Kate Ferguson

Save the miniskirt!

Why should men be allowed to ban it?

  • From Spectator Life
(Getty)

What is it about men and miniskirts? A few months ago, I read with horror – but sadly not surprise – about a school that was considering banning girls from wearing skirts. Apparently, residents in Whitstable, Kent, were so alarmed at the ‘inappropriate skirt lengths’ spotted around town they had complained to the local school. Headteacher Alex Holmes (you guessed it – a man) immediately dashed off a letter informing parents that all pupils could be forced to wear trousers as part of a new ‘gender neutral uniform’ in response.

The miniskirt is a symbol of women’s liberation – not sexual servitude

I’m sorry, what? Are we talking about a pretty seaside town in Kent or downtown Tehran? I thought the days of men lining girls up in a row to measure their hemlines were over. Clearly not. That letter sent a grim message to teenage girls. It told them that wearing short skirts is morally corrupt, sexually deviant and dangerous. How depressing.

It got me thinking about my hemlines over the years. Back at school, me and my mates would try to outbid each other when it came to who had the miniest miniskirt. I went to a comprehensive in London in the nineties, so didn’t have to wear uniform. Instead, every weekend we would scour the clothes rails at Topshop picking out the latest thigh-slimming numbers. We all wanted to look like Buffy the Vampire Slayer meets Friends series 1/2 (think black mini, white top and knee-high boots). If I’m honest, I still want to look like this.

Looking back at photos of those years, I made some terrible fashion mistakes. I’m not sure the Adidas 3-stripe shell suit partnered with a beret was ever a good idea. But those skirts are not one of them. The miniskirt is a symbol of women’s liberation – not sexual servitude. Invented by British designer Mary Quant in the 1960s so women could ‘run and dance’, they were short on the hemline and big on fun. And they soon went global.

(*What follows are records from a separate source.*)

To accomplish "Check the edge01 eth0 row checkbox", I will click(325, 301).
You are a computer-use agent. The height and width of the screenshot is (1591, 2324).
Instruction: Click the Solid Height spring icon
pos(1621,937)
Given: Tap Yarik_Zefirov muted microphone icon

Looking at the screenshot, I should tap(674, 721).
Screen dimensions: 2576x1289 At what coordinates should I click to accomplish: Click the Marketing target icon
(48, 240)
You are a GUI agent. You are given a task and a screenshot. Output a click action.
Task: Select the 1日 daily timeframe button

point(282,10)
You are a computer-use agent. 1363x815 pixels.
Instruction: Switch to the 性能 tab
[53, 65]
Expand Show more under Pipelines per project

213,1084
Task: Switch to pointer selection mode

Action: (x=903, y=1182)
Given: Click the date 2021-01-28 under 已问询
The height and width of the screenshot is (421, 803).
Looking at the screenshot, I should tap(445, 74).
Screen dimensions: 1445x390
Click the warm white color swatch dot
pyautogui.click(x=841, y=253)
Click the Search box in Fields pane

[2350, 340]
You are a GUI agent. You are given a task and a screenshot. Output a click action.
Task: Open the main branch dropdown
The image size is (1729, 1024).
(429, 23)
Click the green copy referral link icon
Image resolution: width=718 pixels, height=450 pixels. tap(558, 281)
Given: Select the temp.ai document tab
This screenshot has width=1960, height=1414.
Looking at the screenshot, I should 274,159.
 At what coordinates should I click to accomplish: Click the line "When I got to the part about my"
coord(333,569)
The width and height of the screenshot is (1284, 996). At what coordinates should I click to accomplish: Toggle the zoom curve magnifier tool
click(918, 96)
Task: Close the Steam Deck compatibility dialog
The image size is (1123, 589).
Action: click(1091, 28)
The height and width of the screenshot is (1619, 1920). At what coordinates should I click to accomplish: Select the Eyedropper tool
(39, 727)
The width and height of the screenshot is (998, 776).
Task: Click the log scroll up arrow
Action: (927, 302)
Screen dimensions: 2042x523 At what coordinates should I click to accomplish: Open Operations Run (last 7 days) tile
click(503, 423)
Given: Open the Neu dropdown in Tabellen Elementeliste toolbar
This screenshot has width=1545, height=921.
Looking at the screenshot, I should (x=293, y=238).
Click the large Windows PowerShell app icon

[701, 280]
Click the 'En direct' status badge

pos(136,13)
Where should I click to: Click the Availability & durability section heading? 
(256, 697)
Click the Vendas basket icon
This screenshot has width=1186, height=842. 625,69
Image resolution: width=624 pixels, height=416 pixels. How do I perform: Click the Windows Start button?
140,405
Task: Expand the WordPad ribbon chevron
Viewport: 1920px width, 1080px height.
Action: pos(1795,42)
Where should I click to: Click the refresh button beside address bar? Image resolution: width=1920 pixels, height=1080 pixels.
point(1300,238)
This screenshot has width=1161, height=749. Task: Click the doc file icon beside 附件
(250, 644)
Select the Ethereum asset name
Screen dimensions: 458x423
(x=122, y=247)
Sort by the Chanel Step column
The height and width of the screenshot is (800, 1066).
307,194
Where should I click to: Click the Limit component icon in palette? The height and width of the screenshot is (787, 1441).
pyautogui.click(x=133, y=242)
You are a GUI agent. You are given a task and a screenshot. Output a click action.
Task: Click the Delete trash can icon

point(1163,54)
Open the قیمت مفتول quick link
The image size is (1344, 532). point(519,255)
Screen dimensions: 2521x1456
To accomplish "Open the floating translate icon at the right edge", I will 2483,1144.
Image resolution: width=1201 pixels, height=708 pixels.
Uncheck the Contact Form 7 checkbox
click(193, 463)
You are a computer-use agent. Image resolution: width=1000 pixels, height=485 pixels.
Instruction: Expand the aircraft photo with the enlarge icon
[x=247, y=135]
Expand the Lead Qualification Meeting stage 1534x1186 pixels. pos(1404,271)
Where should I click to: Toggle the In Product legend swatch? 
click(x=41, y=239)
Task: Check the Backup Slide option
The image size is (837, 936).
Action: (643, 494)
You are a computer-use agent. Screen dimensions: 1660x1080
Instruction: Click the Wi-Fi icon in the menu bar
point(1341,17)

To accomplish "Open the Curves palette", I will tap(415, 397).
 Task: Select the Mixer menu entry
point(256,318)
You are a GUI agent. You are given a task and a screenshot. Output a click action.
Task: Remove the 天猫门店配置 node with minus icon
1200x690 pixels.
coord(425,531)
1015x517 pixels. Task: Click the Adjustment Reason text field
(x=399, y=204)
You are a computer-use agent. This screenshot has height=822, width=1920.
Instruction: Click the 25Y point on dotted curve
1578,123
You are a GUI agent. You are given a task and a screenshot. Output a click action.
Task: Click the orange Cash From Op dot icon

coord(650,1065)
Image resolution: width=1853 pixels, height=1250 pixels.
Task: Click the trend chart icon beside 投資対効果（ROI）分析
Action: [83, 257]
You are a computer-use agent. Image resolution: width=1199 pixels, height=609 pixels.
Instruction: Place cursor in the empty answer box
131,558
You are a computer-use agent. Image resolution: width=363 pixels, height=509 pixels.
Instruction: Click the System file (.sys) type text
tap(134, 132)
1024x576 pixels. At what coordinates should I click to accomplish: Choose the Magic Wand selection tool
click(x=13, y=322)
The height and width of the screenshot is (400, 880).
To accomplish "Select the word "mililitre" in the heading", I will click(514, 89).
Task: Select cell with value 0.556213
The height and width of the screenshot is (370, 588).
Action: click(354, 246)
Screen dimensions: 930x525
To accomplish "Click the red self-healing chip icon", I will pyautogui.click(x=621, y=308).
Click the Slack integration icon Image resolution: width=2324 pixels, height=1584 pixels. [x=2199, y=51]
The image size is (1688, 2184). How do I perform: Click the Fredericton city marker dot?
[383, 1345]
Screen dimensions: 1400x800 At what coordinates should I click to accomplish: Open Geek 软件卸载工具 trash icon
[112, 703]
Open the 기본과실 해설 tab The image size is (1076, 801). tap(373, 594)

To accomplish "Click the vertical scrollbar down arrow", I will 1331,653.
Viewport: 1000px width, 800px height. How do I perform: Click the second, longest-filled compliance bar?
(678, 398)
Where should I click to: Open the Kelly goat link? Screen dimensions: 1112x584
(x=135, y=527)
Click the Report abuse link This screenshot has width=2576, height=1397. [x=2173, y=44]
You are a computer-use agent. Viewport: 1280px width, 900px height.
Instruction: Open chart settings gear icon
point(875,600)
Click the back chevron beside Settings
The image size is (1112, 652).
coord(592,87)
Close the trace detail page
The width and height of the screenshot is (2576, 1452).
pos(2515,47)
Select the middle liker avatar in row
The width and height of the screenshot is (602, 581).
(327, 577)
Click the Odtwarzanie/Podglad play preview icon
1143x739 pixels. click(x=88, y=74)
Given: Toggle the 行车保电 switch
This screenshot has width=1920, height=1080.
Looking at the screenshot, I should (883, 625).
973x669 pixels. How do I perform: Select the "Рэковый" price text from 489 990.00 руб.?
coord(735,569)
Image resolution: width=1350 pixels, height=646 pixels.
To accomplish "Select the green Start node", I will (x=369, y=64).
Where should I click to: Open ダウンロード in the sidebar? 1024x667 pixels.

In Iran, women slipped into their miniskirts, cut their hair off into bobs, and went to university to study to be scientists, academics and engineers. But if a woman in Iran wore a miniskirt in public today she would be arrested and brutally punished. Those who bravely defy the morality police and refuse to wear a hijab and show their hair in public are lashed. Or, worse still, have their eyes gouged out. It is a double punishment. A cruel act of violence that leaves women unable to see – and robs them of their looks.

It is also a salutary lesson for us all. Women fought hard for the right to wear what they want. And these rights can be lost too. Our schools should be teaching teenage girls to be proud of their looks and confident to wear what they want. No man should be getting his tape measure out to check a girl’s hemline. Even if he is a headteacher.